Tonight we are gathering to discuss the fifth Beatitude – Blessed are the merciful for they shall obtain mercy. Please review the study questions set forth by John Stott in his book: The Beatitudes: Developing Spiritual Character. In his questions, Stott draws from the parable of the Good Samaritan in Luke 10:30-37 and the parable of the Unforgiving Servant in Matt 18:21-25. If you have not done so already, please take the opportunity to read through these two parables today and think through their relationship to the beatitude. Within these parables and throughout the Scriptures we see that mercy is the very essence of who God is – “merciful and gracious, slow to anger, and abounding in steadfast love and faithfulness.” Exodus 34:6. (As an aside, in Islam the standard invocation of the Divine is the word Bismillah: “In the Name of God, the Most Gracious and Most Merciful.”)
I have also attached St. Gregory’s Sermon on this beatitude. pp130-142. For him, having mercy isn’t an action but is part of our very partaking of the Divine Nature.

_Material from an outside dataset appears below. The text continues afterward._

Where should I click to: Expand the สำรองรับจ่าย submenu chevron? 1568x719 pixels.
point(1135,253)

He defines mercy as a “voluntary sorrow that joins itself to the suffering of others. . . . in loving disposition towards those who suffer distress.” p.133. “The merciful person is, as it were, predisposed by his attitude to give the sympathy that is needed so that he becomes to the afflicted exactly what the distressed mind is looking for.” For Gregory, mercy is grounded within the very Gospel of Jesus Christ, for compared to him, we are needy. We are to be pitied, for we have lost Paradise and the dwelling place of the angels and instead have been condemned to dwell with the beasts of the earth and to toil. p.138. But just as the Son had mercy on us so also do we imitate him and have mercy on others.

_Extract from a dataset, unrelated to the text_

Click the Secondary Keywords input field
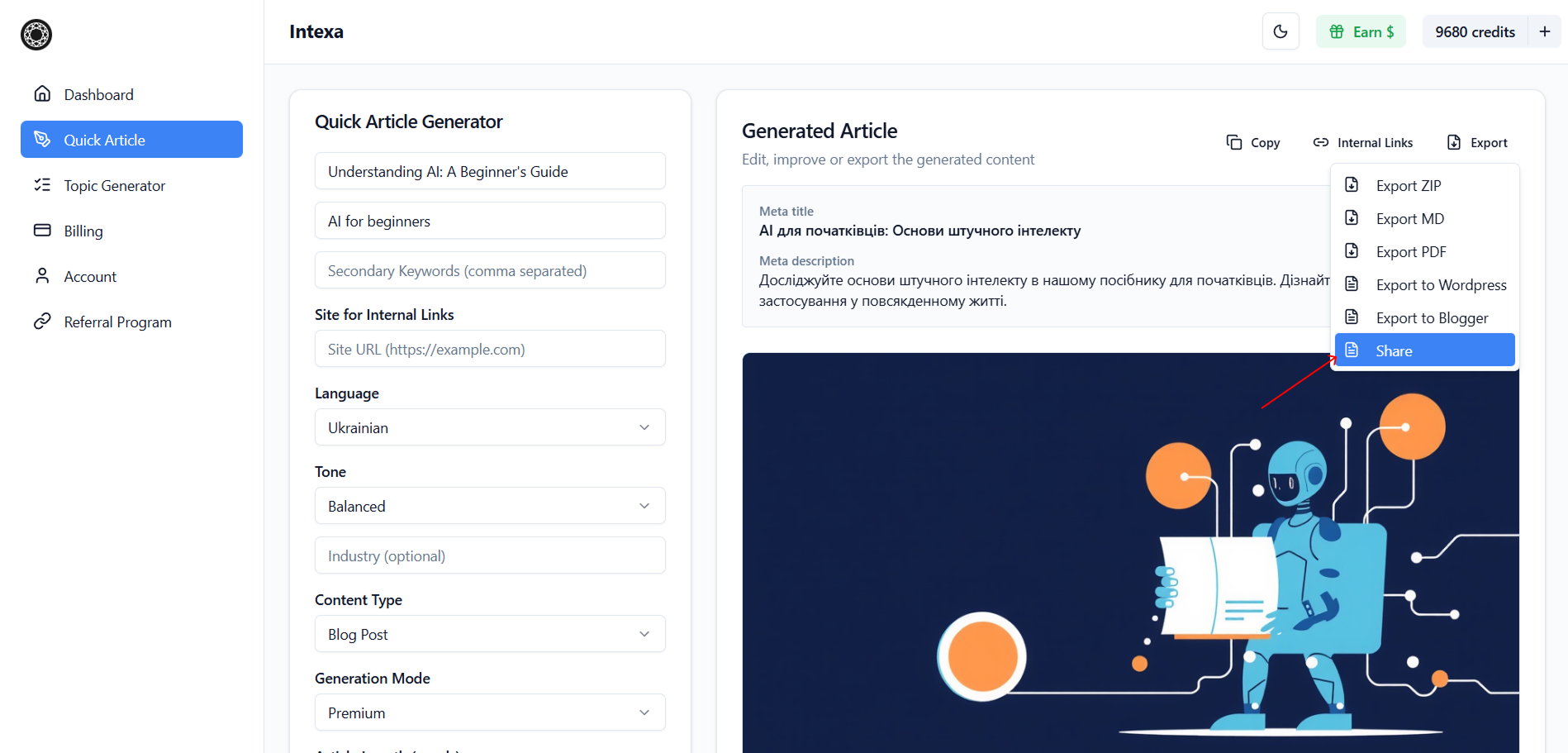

Dinner is at 6. The menu is fried rice with pork dumplings. Discussion about 6:45. Please come (even if you haven’t read.) Hope to see you here.
I love the Lord, because he hath heard my voice and my supplications.
Psalm 116:1-8
Because he hath inclined his ear unto me, therefore will I call upon him as long as I live.
The sorrows of death encompassed me,
and the pains of hell gat hold upon me: I found trouble and sorrow.
Then called I upon the name of the Lord;
O Lord, I beseech thee, deliver my soul.
Gracious is the Lord, and righteous;
yea, our God is merciful.
The Lord preserveth the simple:
I was brought low, and he helped me.
Return unto thy rest, O my soul;
for the Lord hath dealt bountifully with thee.
For thou hast delivered my soul from death,
mine eyes from tears, and my feet from falling.